PROMPT
Convert the records below into a two-column CSV with the headers instruction and response, one row per record: put each record's text under instruction and its answer under response. Wrap every field in double quotes, replace line breaks with spaces, and omit the pictures.

RECORDS SHOWN

++++++++

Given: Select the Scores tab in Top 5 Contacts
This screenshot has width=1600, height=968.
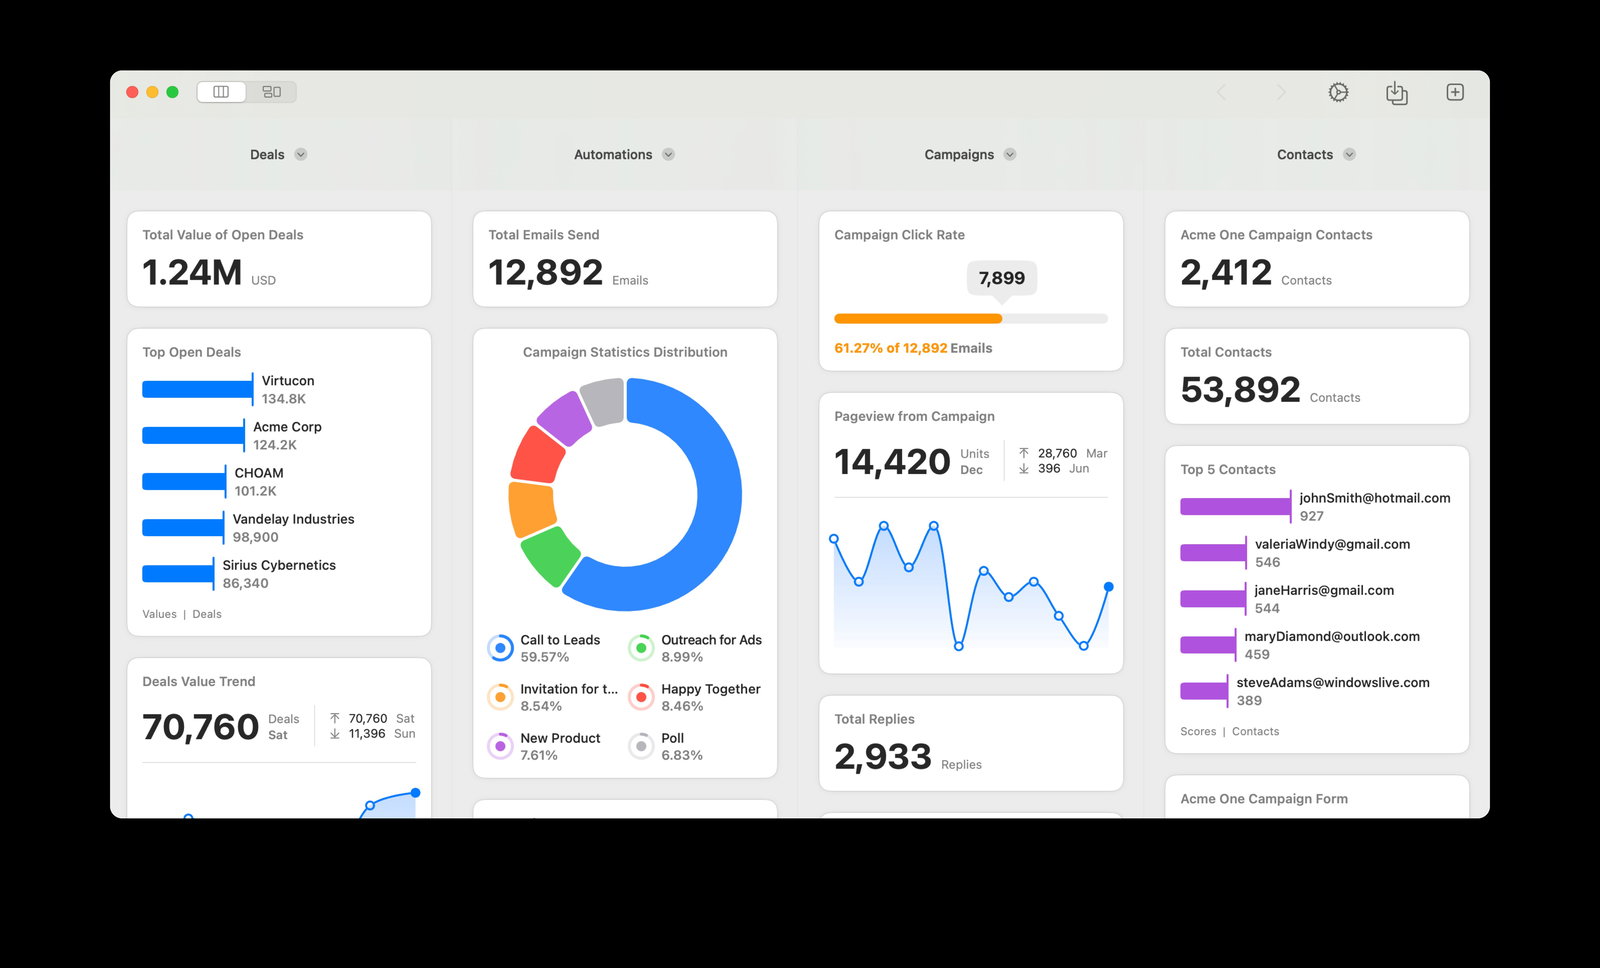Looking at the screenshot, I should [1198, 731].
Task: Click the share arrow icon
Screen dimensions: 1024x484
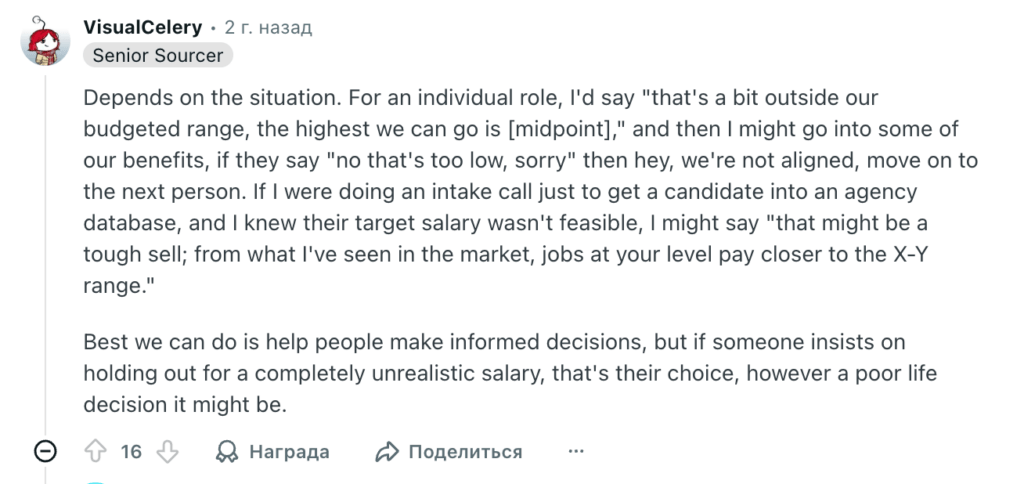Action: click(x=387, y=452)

++++++++

TASK RESULT
instruction,response
"Given: Select the Scores tab in Top 5 Contacts This screenshot has width=1600, height=968.","Looking at the screenshot, I should [1198, 731]."
"Task: Click the share arrow icon Screen dimensions: 1024x484","Action: click(x=387, y=452)"